Thank you for confirming that the FPPC never exonerated Carlson for participating in HSR. Wynn Furth, the former city attorney used her (in my opinion, tortured) interpretation of FPPC rules to exonerate Carlson. Since Carlson and the other two council members exonerated by Furth (Lewis and Marsala) controlled Furth's evaluations and $800,000 legal budget (some of which flowed directly to her pocket as the law partner managing the Atherton account), my personal opinion is that Furth's analysis is not an unbiased examination of Carlson's possible conflict.

Of course, if the regulation were only homes that directly abutted the HSR corridor had conflicts of interest (which defies common sense; clearly homes several houses down from the corridor will have their value adversely affected in a significant way), this does not explain the presence of Jerry Carlson's ally, Jim Janz, a former Atherton council member, on the Atherton HSR committee, as his home does directly abut the proposed HSR corridor.

Either way, there are very troubling signs that this HSR issue has not been managed in a proper, conflict-free way. I hope the same does not apply to "Willy Mays Way".


Posted by Peter Carpenter, a resident of Atherton: Lindenwood
on Feb 5, 2012 at 3:24 pm

Peter Carpenter is a registered user.

"Thank you for confirming that the FPPC never exonerated Carlson for participating in HSR."

That is NOT what I said - It is my recollection that the FPPC did issue a ruling defining the "public generally" in small jurisdictions as it applied to HSR issues. This ruling covered, but was not specifically addressed to, Carlson based on the details of Atherton's population and the location of his residence.

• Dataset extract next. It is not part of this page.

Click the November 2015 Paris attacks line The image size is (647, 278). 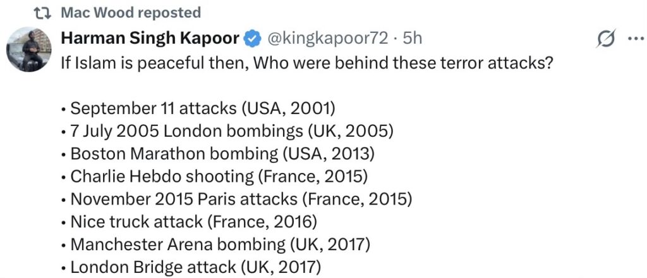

" there are very troubling signs that this HSR issue has not been managed in a proper, conflict-free way"

If you feel that way then please file a complaint with the FPPC:

II. Filing a Complaint

A. Sworn Complaint

The law provides that if you suspect a violation of the Act you may file a sworn complaint with the FPPC (Gov. Code Sec. 83115).

The Act and FPPC Regulations provide that a sworn complaint filed with the FPPC entitles the complainant to certain rights and processes, described below. A sworn complaint must comply with certain requirements. Using the complaint form and providing as detailed information as possible will assist the FPPC in processing your complaint. At a minimum, you must do all of the following:

1. Submit your complaint in writing.

2. Sign the complaint under penalty of perjury.

3. Identify the person(s) who allegedly violated the Act and list the specific provisions the person(s) violated.

4. Describe with particularity the facts constituting the alleged violation and provide any evidence to support the complaint.

5. Include names and addresses of witnesses, if known.

The FPPC may only act on complaints alleging violations within its jurisdiction. In order for us to process your complaint, all of the pertinent information the form asks of the complainant must appear on the form, not as an attachment. The complaint must state a specific violation of the act including the date on which it occurred, and must also state how you have personal knowledge of the violation. It may be helpful to contact our Enforcement Division prior to filing a complaint to determine whether the activity presents an issue on which the FPPC has jurisdiction to act. For immediate assistance from the Enforcement Division, call 916-322-5660 or toll free at 866-ASK-FPPC.